Context Is Everything (Or Almost Everything)

While the COVID era has raised new questions about the S.A.T. and other standardized tests, for many students, the S.A.T. appears here to stay. In Florida, Florida BEST Standards will require high schoolers to take (though not pass) the S.A.T. or A.C.T., and ambitious students have continued to demand access to the S.A.T even where it is no longer required.

Yet—as most people are aware—the S.A.T. is not a neutral test.

Long billed as a neutral test of “scholastic aptitude,” the S.A.T. actually demands that students have some culturally specific knowledge and background. As studies have shown, students who have received a certain kind of education are likelier to score higher on the Reading and Writing portions of the test.[1] One of the reasons for this phenomenon is simple: these students have been exposed to more classical literature.

For me, a striking example comes from the College Board’s recent Practice Test #4 (since removed).
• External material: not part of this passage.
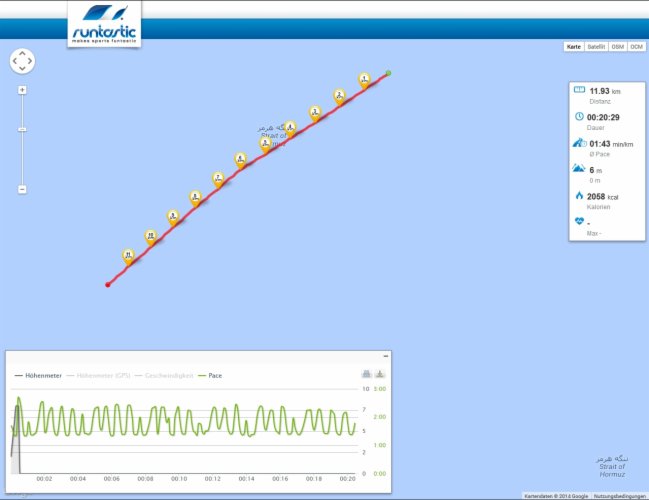Click the download chart icon
649x500 pixels.
coord(380,375)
In the historical “double passage” on the Reading section of the test, students are presented with a selection from Edmund Burke’s Reflections on the Revolution in France (1790) and Thomas Paine’s Rights of Man (1791):

How easily do you understand?

Certainly, a student who has never heard of Edmund Burke, Thomas Paine, or the French Revolution can still do well on this passage. Nevertheless, a basic familiarity with the underlying subject matter definitely helps. How else can a student be expected to know what the “evils of inconstancy and versatility” refer to, or what Burke means by a “constitution”?

In short, at least when it comes to reading comprehension, “context is everything.” As many studies also suggest, students do better when they know more about the subject matter that they’re reading.[2]
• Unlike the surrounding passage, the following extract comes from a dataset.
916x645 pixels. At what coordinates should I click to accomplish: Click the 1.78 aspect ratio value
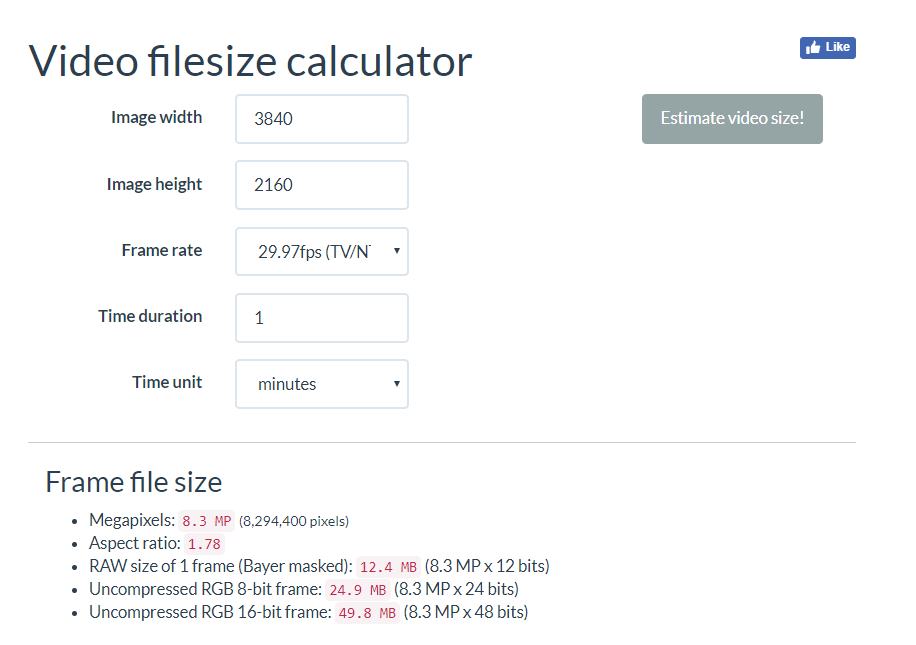pyautogui.click(x=205, y=544)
At Crack the Books Tutoring, I believe that teaching context and cultural literacy is an essential component of improving literacy skills in general. We need more cultural content in our schooling, not less.
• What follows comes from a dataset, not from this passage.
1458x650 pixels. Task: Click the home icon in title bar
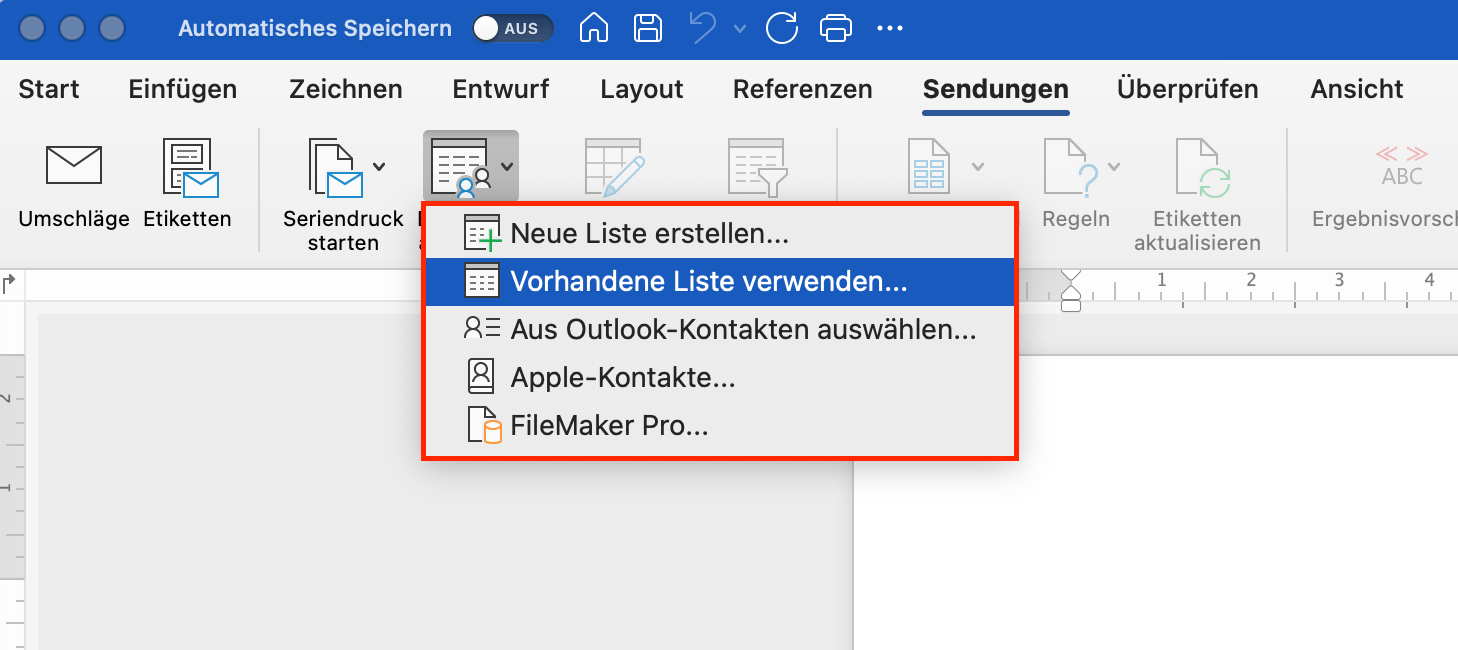point(595,28)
[1] See, e.g., Rebecca Zwick, “Is the S.A.T. a ‘Wealth Test’? The Link Between Educational Achievement and Socioeconomic Status,” Rethinking the S.A.T.: The Future of Standardized Testing in University Admissions, edited by Zwick, Routledge, 2004, pp. 203–16.

[2] E.g., see the results (for native English speakers) in Patricia L. Carrell and Bill Wallace, “Background Knowledge: Context and Familiarity in Reading Comprehension,” On TESOL ’82: Pacific Perspectives on Language Learning and Teaching, edited by Mark A. Clarke and Jean Handscombe, TESOL, 1983, pp. 295–307.